== DATA SHOWN
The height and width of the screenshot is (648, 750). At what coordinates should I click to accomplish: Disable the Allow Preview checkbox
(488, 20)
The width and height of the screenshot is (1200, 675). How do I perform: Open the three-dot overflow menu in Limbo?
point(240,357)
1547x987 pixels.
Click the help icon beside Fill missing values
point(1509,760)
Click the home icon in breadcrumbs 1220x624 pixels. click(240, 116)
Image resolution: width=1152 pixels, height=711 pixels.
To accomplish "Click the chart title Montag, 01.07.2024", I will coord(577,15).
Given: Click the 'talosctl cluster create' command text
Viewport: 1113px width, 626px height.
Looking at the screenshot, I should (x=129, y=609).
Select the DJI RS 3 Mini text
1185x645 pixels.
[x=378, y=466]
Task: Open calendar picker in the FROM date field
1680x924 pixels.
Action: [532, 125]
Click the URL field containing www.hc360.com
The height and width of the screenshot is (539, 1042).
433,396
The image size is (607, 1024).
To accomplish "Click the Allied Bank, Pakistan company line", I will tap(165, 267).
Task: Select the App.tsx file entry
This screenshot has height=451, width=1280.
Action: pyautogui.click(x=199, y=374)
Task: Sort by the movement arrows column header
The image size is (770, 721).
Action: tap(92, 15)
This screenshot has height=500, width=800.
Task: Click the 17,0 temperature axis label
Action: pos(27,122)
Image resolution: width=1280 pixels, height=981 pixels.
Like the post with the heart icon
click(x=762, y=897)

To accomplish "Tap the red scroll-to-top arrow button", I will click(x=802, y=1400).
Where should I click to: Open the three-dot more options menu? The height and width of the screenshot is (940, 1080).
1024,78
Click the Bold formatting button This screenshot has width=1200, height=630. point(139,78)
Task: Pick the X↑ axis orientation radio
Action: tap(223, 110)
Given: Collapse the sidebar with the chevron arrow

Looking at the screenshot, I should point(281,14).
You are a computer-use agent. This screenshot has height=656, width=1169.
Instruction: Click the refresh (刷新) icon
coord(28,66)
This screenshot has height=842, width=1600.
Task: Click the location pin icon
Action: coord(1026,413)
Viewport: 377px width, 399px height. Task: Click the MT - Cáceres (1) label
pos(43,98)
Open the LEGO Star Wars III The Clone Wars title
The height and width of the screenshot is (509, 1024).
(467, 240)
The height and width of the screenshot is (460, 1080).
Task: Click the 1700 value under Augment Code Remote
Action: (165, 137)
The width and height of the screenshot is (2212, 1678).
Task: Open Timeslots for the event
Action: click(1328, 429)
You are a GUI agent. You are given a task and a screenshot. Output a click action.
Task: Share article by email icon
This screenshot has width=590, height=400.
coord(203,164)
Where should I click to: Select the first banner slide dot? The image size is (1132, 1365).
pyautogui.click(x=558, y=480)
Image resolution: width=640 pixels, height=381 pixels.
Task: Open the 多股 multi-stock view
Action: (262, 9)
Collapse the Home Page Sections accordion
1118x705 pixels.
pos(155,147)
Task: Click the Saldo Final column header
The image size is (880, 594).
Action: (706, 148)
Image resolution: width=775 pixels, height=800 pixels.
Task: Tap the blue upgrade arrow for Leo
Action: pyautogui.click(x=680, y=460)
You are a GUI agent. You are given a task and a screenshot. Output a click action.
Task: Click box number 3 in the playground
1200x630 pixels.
====
[WORK TO COMPLETE] Give the entries again exactly as they stand.

[SOLUTION TO THIS EXERCISE]
The height and width of the screenshot is (648, 750). At what coordinates should I click to accomplish: Disable the Allow Preview checkbox
(488, 20)
The width and height of the screenshot is (1200, 675). How do I perform: Open the three-dot overflow menu in Limbo?
point(240,357)
1547x987 pixels.
Click the help icon beside Fill missing values
point(1509,760)
Click the home icon in breadcrumbs 1220x624 pixels. click(240, 116)
Image resolution: width=1152 pixels, height=711 pixels.
To accomplish "Click the chart title Montag, 01.07.2024", I will coord(577,15).
Given: Click the 'talosctl cluster create' command text
Viewport: 1113px width, 626px height.
Looking at the screenshot, I should (x=129, y=609).
Select the DJI RS 3 Mini text
1185x645 pixels.
[x=378, y=466]
Task: Open calendar picker in the FROM date field
1680x924 pixels.
Action: [532, 125]
Click the URL field containing www.hc360.com
The height and width of the screenshot is (539, 1042).
433,396
The image size is (607, 1024).
To accomplish "Click the Allied Bank, Pakistan company line", I will tap(165, 267).
Task: Select the App.tsx file entry
This screenshot has height=451, width=1280.
Action: pyautogui.click(x=199, y=374)
Task: Sort by the movement arrows column header
The image size is (770, 721).
Action: tap(92, 15)
This screenshot has height=500, width=800.
Task: Click the 17,0 temperature axis label
Action: pos(27,122)
Image resolution: width=1280 pixels, height=981 pixels.
Like the post with the heart icon
click(x=762, y=897)

To accomplish "Tap the red scroll-to-top arrow button", I will click(x=802, y=1400).
Where should I click to: Open the three-dot more options menu? The height and width of the screenshot is (940, 1080).
1024,78
Click the Bold formatting button This screenshot has width=1200, height=630. point(139,78)
Task: Pick the X↑ axis orientation radio
Action: tap(223, 110)
Given: Collapse the sidebar with the chevron arrow

Looking at the screenshot, I should point(281,14).
You are a computer-use agent. This screenshot has height=656, width=1169.
Instruction: Click the refresh (刷新) icon
coord(28,66)
This screenshot has height=842, width=1600.
Task: Click the location pin icon
Action: coord(1026,413)
Viewport: 377px width, 399px height. Task: Click the MT - Cáceres (1) label
pos(43,98)
Open the LEGO Star Wars III The Clone Wars title
The height and width of the screenshot is (509, 1024).
(467, 240)
The height and width of the screenshot is (460, 1080).
Task: Click the 1700 value under Augment Code Remote
Action: (165, 137)
The width and height of the screenshot is (2212, 1678).
Task: Open Timeslots for the event
Action: click(1328, 429)
You are a GUI agent. You are given a task and a screenshot. Output a click action.
Task: Share article by email icon
This screenshot has width=590, height=400.
coord(203,164)
Where should I click to: Select the first banner slide dot? The image size is (1132, 1365).
pyautogui.click(x=558, y=480)
Image resolution: width=640 pixels, height=381 pixels.
Task: Open the 多股 multi-stock view
Action: (262, 9)
Collapse the Home Page Sections accordion
1118x705 pixels.
pos(155,147)
Task: Click the Saldo Final column header
The image size is (880, 594).
Action: (706, 148)
Image resolution: width=775 pixels, height=800 pixels.
Task: Tap the blue upgrade arrow for Leo
Action: pyautogui.click(x=680, y=460)
You are a GUI agent. You are given a task and a screenshot. Output a click action.
Task: Click box number 3 in the playground
1200x630 pixels.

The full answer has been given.